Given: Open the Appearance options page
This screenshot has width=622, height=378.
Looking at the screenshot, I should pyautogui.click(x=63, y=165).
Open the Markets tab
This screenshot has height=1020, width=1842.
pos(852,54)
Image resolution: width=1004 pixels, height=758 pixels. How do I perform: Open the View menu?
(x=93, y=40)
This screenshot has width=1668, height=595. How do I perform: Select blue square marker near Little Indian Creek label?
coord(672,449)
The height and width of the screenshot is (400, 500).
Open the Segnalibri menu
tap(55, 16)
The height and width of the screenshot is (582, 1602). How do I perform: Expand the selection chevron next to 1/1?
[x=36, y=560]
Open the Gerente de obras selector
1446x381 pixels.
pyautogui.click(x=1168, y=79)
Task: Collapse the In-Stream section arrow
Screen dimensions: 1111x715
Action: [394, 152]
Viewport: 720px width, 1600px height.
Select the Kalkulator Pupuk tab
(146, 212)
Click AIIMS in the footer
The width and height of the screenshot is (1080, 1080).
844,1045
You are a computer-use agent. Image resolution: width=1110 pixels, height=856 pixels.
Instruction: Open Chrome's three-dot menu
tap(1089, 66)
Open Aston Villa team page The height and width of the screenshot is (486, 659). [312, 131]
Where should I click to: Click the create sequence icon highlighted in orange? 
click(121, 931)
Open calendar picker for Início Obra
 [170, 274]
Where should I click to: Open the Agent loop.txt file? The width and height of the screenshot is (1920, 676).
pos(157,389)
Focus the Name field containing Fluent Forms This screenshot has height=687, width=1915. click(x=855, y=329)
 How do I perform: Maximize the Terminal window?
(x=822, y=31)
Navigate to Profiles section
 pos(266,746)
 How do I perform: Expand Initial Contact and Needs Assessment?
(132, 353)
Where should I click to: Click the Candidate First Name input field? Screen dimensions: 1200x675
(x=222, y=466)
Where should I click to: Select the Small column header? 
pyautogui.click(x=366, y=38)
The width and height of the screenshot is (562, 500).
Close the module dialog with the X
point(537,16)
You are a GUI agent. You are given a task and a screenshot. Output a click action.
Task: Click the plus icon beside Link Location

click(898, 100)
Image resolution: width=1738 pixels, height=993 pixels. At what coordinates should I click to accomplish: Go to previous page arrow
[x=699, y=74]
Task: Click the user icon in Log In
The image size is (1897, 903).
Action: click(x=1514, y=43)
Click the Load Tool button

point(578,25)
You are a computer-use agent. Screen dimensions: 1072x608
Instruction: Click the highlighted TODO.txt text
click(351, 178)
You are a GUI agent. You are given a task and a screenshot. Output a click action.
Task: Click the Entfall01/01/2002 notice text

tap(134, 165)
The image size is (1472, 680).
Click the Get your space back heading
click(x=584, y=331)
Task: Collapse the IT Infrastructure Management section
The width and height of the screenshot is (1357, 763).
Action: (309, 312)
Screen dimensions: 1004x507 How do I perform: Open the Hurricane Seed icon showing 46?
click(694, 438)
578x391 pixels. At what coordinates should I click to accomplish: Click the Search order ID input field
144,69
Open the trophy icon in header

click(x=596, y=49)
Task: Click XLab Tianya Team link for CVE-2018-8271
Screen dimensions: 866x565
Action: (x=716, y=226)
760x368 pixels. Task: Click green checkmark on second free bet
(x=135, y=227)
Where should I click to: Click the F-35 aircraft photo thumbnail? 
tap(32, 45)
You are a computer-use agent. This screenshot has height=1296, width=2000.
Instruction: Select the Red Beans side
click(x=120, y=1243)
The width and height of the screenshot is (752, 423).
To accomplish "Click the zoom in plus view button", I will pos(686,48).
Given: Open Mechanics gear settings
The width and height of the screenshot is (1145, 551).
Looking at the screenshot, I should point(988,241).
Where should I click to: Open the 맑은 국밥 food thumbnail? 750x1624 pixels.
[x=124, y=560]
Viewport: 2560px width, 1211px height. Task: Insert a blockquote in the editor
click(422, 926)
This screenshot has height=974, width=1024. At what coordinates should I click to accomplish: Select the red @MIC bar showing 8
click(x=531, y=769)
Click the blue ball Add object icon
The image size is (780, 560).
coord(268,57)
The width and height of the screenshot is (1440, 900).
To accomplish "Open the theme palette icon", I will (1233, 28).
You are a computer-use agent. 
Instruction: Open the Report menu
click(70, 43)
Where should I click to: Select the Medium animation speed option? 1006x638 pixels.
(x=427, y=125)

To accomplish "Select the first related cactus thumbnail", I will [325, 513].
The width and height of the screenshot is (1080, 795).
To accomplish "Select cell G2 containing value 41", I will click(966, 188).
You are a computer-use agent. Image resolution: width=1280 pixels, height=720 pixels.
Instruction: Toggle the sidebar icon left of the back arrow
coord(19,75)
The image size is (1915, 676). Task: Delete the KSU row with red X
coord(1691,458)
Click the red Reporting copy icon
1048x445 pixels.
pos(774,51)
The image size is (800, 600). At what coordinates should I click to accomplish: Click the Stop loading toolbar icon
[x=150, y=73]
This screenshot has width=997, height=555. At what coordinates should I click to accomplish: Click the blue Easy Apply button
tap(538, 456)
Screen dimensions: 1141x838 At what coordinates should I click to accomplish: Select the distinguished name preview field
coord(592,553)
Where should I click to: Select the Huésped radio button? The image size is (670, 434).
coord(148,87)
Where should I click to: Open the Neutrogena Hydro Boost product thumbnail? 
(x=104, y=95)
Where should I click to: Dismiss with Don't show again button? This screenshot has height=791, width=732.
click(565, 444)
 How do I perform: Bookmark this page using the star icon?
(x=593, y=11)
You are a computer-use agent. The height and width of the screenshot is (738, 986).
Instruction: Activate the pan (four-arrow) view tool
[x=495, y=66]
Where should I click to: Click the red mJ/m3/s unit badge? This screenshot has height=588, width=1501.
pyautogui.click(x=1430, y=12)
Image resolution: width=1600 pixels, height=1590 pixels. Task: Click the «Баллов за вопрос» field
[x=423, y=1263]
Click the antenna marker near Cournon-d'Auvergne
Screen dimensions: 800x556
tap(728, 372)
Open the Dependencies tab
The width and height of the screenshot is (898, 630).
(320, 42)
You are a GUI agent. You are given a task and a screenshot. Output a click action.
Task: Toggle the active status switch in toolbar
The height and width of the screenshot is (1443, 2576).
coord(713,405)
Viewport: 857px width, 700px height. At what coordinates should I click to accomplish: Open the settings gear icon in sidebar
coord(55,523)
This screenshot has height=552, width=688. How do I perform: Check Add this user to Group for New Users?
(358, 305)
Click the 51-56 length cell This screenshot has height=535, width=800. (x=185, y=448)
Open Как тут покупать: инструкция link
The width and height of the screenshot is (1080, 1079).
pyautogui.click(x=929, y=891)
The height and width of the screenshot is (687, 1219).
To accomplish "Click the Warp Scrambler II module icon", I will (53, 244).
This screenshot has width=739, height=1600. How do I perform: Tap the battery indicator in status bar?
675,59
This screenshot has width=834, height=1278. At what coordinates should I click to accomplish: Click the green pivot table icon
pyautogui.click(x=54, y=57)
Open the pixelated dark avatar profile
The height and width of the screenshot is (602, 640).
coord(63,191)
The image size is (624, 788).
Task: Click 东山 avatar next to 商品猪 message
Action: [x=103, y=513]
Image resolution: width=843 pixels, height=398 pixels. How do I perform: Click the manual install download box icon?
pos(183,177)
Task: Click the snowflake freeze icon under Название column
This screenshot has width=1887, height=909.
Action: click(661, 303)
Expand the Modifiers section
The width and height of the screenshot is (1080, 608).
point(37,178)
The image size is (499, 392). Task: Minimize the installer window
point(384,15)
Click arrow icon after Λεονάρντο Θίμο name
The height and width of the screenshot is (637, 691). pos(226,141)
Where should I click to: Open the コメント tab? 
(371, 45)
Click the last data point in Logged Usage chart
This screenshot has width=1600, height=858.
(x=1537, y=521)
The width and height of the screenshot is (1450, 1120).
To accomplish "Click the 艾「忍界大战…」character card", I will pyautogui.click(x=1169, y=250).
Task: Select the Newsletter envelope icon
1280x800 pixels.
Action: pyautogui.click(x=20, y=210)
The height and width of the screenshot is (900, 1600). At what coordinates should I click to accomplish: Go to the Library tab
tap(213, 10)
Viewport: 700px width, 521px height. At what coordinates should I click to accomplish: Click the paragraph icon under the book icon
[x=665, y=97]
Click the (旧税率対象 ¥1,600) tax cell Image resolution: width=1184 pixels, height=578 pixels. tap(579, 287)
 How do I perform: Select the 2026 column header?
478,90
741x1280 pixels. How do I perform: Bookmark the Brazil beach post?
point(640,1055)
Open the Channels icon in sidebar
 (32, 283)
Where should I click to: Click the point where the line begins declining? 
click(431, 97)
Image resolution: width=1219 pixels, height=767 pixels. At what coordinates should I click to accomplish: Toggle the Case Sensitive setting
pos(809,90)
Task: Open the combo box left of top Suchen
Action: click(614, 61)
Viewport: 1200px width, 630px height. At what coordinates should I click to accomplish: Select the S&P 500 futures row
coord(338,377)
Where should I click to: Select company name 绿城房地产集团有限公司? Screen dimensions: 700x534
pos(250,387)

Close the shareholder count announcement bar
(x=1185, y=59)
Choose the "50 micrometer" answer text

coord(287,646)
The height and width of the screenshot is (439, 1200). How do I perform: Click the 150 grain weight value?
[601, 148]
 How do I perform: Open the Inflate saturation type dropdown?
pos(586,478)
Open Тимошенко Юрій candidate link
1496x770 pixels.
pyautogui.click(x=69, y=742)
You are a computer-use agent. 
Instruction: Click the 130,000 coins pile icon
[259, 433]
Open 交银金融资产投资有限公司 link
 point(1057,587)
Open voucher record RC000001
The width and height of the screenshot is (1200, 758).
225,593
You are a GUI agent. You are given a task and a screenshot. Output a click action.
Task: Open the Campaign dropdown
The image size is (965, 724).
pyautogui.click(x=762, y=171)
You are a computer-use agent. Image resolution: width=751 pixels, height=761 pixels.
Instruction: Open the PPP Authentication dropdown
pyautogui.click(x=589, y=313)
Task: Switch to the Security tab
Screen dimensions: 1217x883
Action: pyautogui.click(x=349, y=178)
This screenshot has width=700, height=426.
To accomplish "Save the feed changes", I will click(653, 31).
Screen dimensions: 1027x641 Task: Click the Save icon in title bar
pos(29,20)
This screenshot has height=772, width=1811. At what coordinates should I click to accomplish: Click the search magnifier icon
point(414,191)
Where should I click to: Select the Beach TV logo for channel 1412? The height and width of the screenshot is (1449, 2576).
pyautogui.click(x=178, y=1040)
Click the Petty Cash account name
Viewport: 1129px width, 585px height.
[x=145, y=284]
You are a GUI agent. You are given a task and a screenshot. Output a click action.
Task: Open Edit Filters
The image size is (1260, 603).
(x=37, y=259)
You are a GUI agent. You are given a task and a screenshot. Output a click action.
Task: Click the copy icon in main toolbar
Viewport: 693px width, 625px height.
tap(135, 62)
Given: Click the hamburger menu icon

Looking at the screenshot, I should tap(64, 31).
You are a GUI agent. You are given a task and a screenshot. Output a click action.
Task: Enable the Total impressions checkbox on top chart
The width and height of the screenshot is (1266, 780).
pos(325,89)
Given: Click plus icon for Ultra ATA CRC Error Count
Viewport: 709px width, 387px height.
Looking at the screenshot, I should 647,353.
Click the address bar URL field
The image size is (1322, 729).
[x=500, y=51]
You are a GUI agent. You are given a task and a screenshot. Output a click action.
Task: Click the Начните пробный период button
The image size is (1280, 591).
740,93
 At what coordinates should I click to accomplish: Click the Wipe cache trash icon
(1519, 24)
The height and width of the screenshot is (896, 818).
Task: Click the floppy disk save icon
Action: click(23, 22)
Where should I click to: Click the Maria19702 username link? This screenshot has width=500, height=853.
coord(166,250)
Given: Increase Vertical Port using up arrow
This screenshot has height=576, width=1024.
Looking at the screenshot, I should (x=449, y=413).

::::::::

# AIM OF THE TASK
In the listing above, the lines from the one containing "The image size is (1260, 603)." through the one containing "Given: Click plus" must be set down exactly, with no other lines.

# EXERCISE OUTPUT
The image size is (1260, 603).
(x=37, y=259)
You are a GUI agent. You are given a task and a screenshot. Output a click action.
Task: Click the copy icon in main toolbar
Viewport: 693px width, 625px height.
tap(135, 62)
Given: Click the hamburger menu icon

Looking at the screenshot, I should tap(64, 31).
You are a GUI agent. You are given a task and a screenshot. Output a click action.
Task: Enable the Total impressions checkbox on top chart
The width and height of the screenshot is (1266, 780).
pos(325,89)
Given: Click plus icon for Ultra ATA CRC Error Count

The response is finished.